REQUIRED TASK = Convert the lines starting at the line containing "Open Project Settings gear icon" and ending at the line containing "tap(937, 530)" into a JSON list of strings, one string per line, with blank lines omitted. Leave the pictures out of the answer.

RECORDS SUPPLIED =
----

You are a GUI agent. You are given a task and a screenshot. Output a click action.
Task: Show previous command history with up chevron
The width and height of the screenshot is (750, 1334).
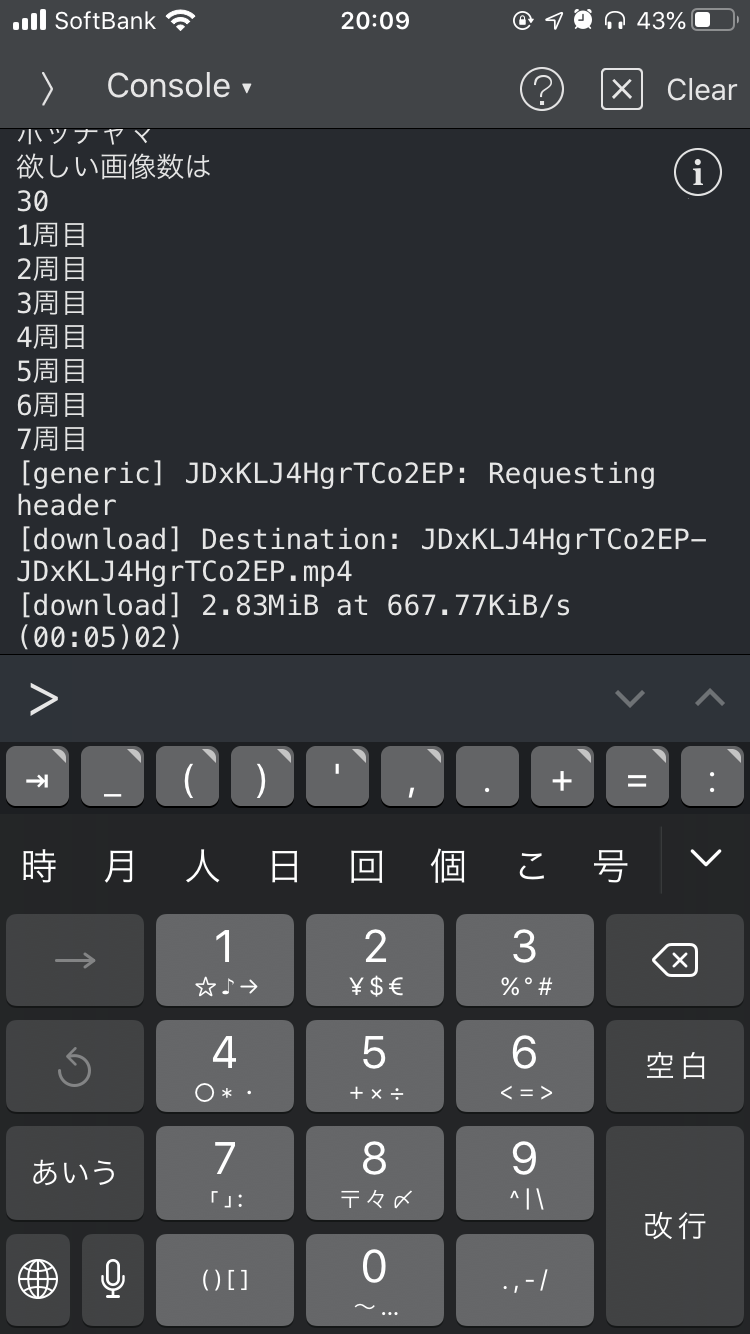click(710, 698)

----

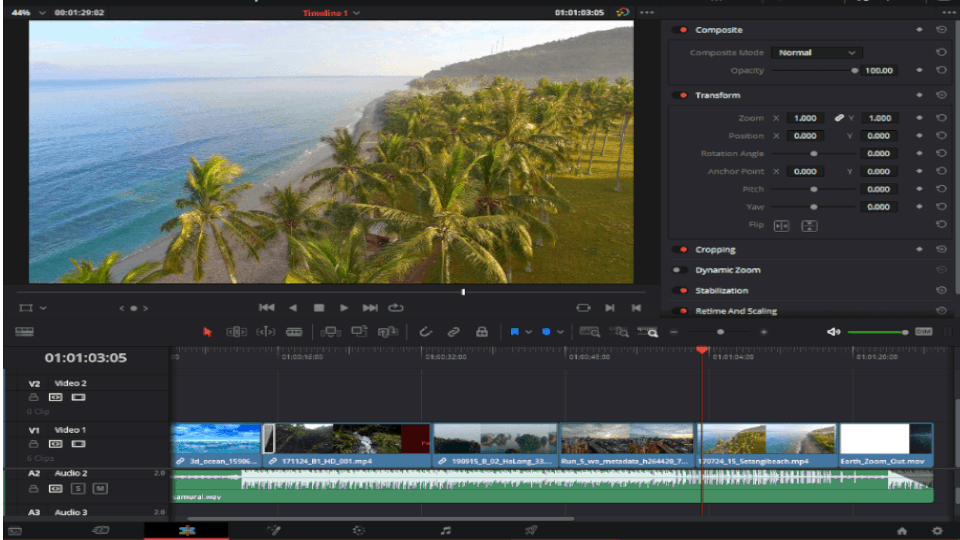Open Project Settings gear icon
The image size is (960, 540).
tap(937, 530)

----

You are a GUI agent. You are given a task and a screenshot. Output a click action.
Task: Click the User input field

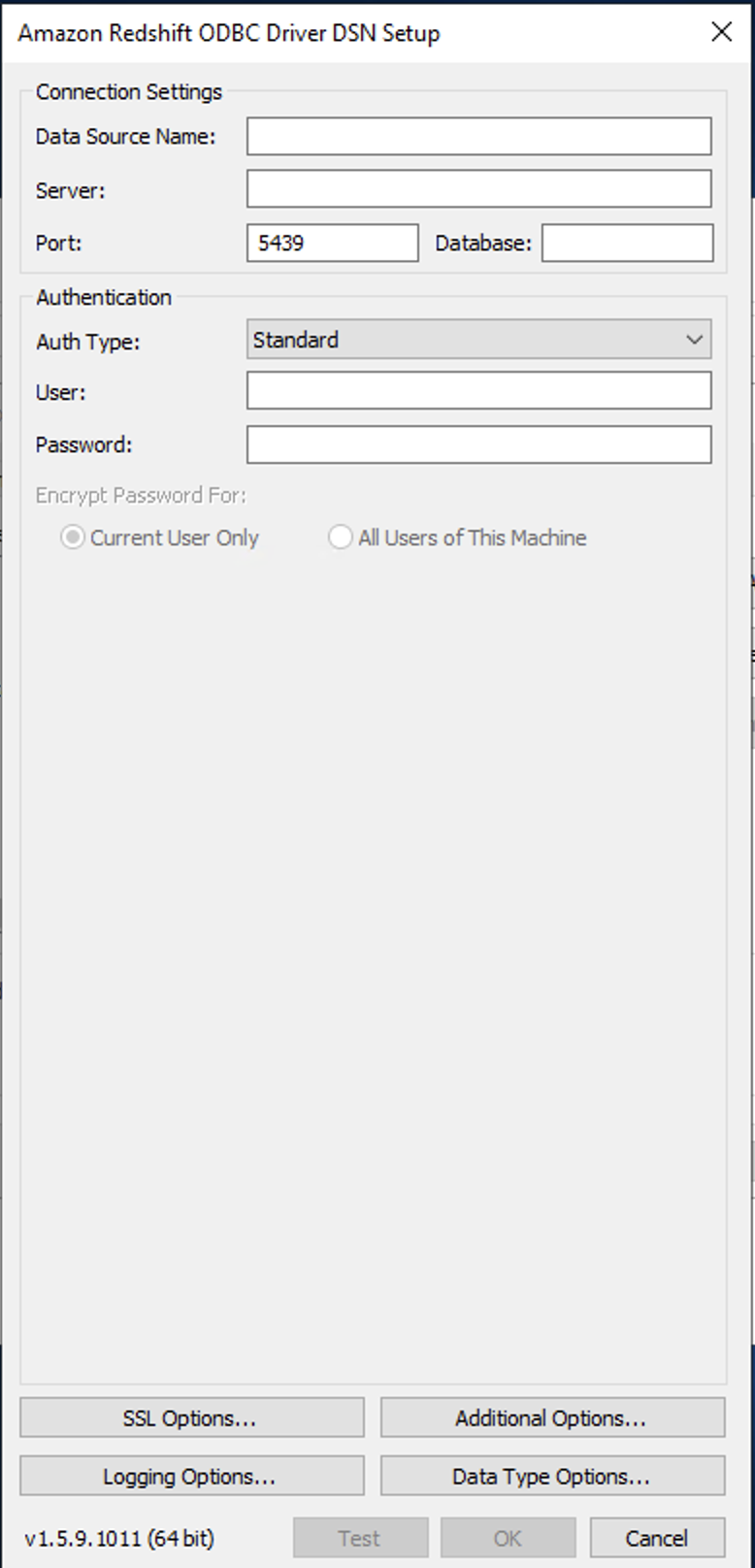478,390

----

WRITTEN RESPONSE =
[
  "Open Project Settings gear icon",
  "The image size is (960, 540).",
  "tap(937, 530)"
]